High-speed fluorescent thermal imaging of quench propagation in high temperature superconductor tapes

TL;DR

This paper demonstrates high-speed fluorescent thermal imaging to visualize and measure temperature changes during quench events in high temperature superconductor tapes, enabling detailed analysis of quench propagation.

Contribution

It introduces a novel application of fluorescent microthermographic imaging with high temporal resolution for studying quench dynamics in HTS tapes.

Findings

Successfully visualized quench propagation in HTS tapes.

Calculated temperature distribution during quench events.

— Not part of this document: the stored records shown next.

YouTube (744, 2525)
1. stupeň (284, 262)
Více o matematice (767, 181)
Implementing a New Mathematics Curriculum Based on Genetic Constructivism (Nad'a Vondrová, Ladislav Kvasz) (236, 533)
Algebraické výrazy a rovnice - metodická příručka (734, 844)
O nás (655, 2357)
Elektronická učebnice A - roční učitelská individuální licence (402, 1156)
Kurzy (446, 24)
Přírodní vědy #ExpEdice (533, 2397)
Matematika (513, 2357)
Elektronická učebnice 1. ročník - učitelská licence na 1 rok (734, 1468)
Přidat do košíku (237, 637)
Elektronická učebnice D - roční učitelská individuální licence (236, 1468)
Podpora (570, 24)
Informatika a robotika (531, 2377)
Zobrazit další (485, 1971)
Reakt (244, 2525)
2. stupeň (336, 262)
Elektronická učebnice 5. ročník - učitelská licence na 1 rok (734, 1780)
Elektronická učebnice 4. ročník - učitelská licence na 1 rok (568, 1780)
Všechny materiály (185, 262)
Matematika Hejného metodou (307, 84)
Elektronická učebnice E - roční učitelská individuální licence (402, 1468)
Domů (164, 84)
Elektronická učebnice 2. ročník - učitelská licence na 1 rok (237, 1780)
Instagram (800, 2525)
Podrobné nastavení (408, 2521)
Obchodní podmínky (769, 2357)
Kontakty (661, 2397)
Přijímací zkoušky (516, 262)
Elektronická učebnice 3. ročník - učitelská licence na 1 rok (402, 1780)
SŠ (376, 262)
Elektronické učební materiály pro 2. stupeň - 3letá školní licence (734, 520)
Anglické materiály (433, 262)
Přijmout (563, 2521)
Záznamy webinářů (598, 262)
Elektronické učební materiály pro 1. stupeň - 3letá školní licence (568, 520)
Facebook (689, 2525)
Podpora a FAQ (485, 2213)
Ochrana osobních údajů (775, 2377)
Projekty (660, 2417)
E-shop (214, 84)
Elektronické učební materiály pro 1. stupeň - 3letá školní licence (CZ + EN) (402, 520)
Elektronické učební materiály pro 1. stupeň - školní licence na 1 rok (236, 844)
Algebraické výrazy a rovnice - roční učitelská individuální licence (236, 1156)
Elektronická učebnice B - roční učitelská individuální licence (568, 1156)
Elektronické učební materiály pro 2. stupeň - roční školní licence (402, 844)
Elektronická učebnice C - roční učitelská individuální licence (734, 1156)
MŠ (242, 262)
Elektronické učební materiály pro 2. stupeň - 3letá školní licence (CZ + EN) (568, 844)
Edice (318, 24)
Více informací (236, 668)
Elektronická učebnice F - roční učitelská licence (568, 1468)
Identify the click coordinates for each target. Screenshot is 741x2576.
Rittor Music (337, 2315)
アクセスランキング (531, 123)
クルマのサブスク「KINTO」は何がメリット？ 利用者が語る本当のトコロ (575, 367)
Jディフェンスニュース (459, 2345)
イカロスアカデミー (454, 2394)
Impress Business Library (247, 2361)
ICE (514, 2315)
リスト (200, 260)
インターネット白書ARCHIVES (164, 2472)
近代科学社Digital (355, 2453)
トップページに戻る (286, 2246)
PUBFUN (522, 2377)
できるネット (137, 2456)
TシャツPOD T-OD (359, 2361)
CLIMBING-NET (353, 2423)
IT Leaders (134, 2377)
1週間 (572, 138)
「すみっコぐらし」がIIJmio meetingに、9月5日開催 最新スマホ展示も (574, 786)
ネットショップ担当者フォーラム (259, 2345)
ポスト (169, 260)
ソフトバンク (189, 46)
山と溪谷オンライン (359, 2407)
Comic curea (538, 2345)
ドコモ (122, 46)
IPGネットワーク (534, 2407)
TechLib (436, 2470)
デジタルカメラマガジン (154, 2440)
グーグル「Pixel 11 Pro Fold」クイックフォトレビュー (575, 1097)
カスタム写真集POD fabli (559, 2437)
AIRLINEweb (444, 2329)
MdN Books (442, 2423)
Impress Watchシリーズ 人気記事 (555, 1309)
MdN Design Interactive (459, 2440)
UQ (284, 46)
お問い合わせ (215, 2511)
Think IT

Demonstrated the method's effectiveness in a liquid nitrogen environment.

Abstract

Fluorescent Microthermographic Imaging, a method using rare-earth fluorescent coatings with temperature-dependent light emission, was used for quench investigation in high temperature superconductors (HTS). A fluorophore was embedded in a polymer matrix and used as a coating on top of an HTS tape, while being excited with UV light and recorded with a high-speed camera. Simultaneously, the tape was pulsed with high amplitude, short duration DC current, and brought to quench with the help of a localized defect. The joule heating during a quench influences the fluorescent light intensity emitted from the coating, and by recording the local variations in this intensity over time, the heating of the tape can be visualized and the developed temperatures can be calculated. In this paper, the fluorophore Europium tris[3-(trifluoromethylhydroxymethylene)- (+)-camphorate] (EuTFC) provided sufficient temperature sensitivity and a usable temperature range from 77 K to 260 K. With the help of high-speed recordings, the normal zone development was imaged in a 20 \mu m copper stabilized HTS tape held in a liquid nitrogen bath, and using a calibration curve, the temperatures reached during the quench have been calculated.